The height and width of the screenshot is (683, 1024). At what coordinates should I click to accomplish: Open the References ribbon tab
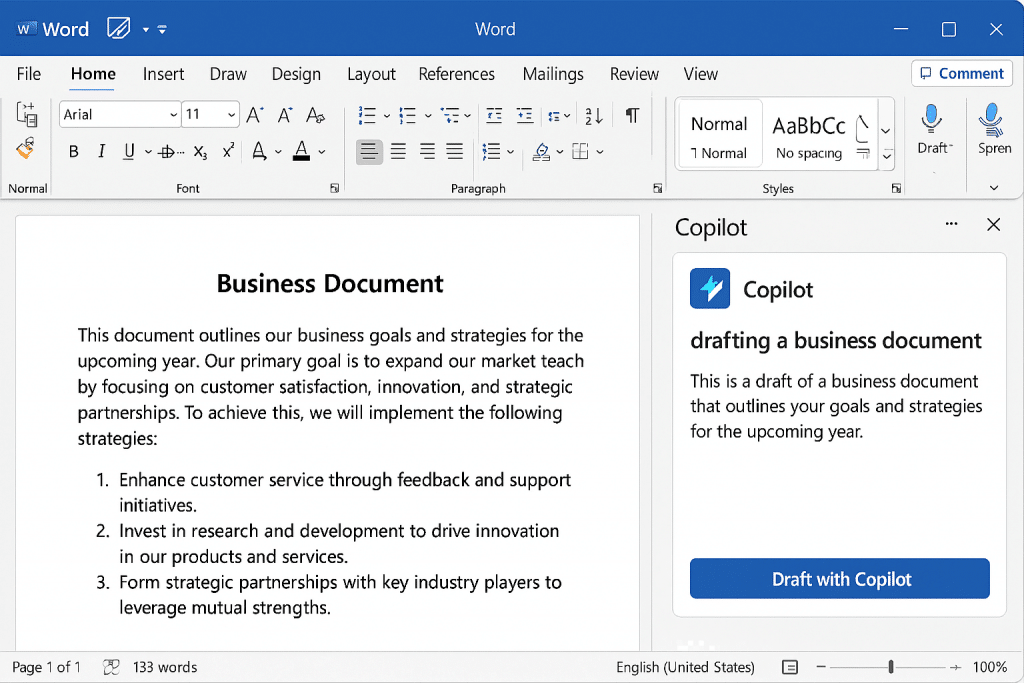456,74
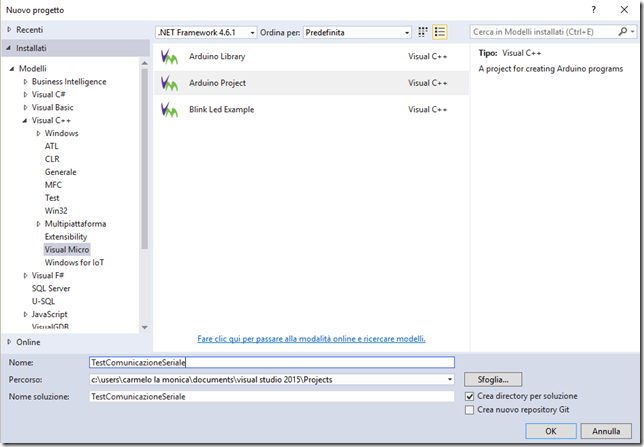This screenshot has width=644, height=447.
Task: Toggle Crea directory per soluzione checkbox
Action: pyautogui.click(x=469, y=396)
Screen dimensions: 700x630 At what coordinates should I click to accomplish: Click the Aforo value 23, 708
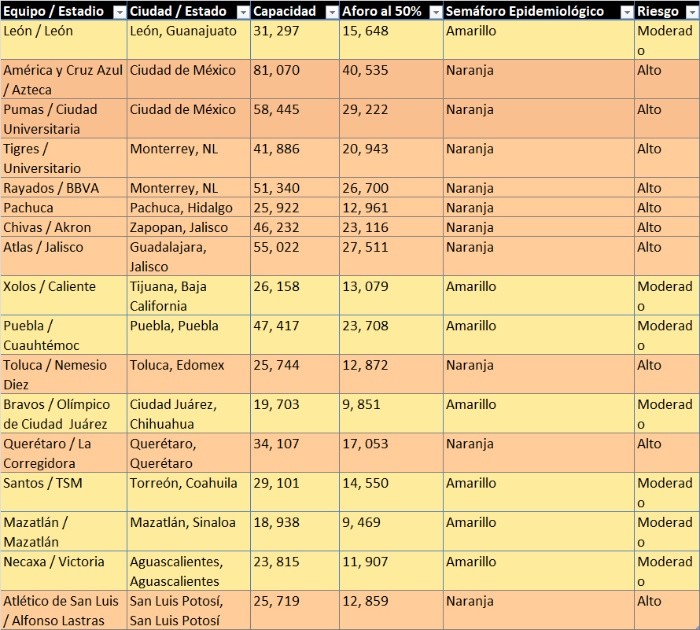[x=389, y=326]
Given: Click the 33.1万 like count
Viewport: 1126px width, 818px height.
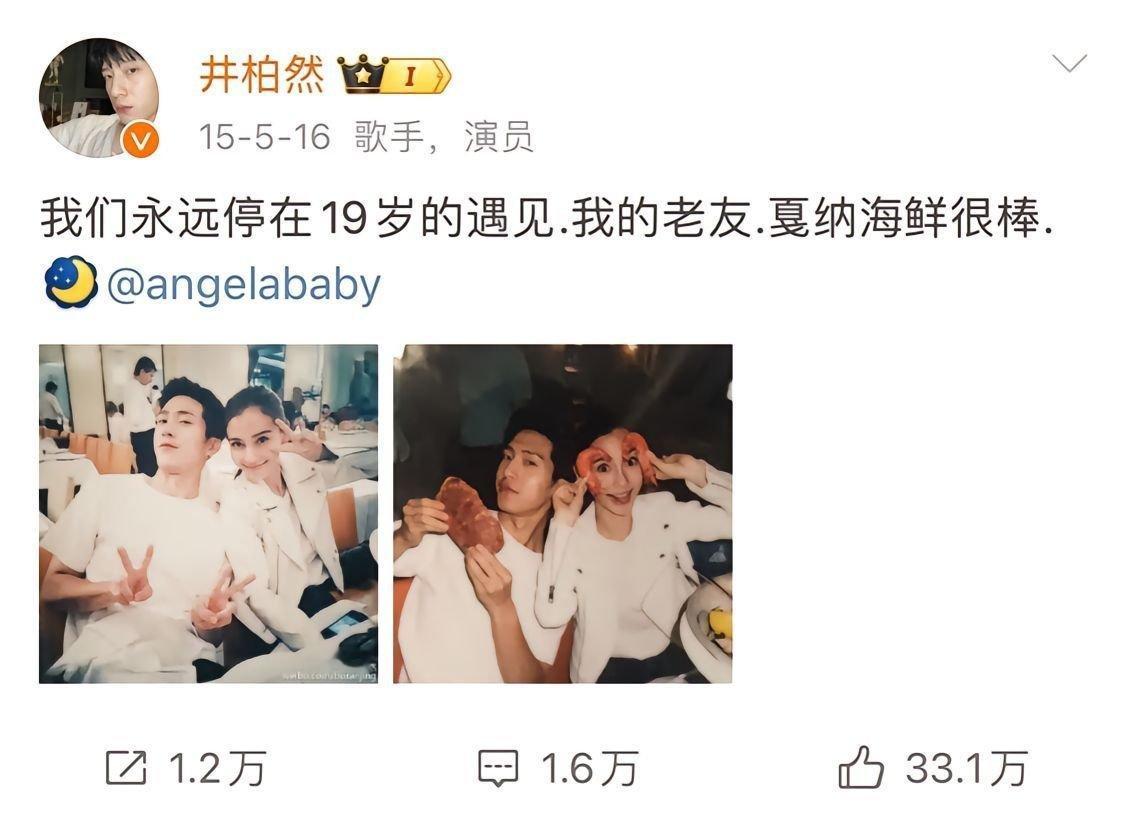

::::::::::

Beginning with the line that holds "Screen dimensions: 700x630" and ending with the last line of the material above, extract every line exactly, pictures excluded.

| Expected answer |
Screen dimensions: 700x630 At what coordinates should I click to accomplish: Click the Aforo value 23, 708
[x=389, y=326]
Given: Click the 33.1万 like count
Viewport: 1126px width, 818px height.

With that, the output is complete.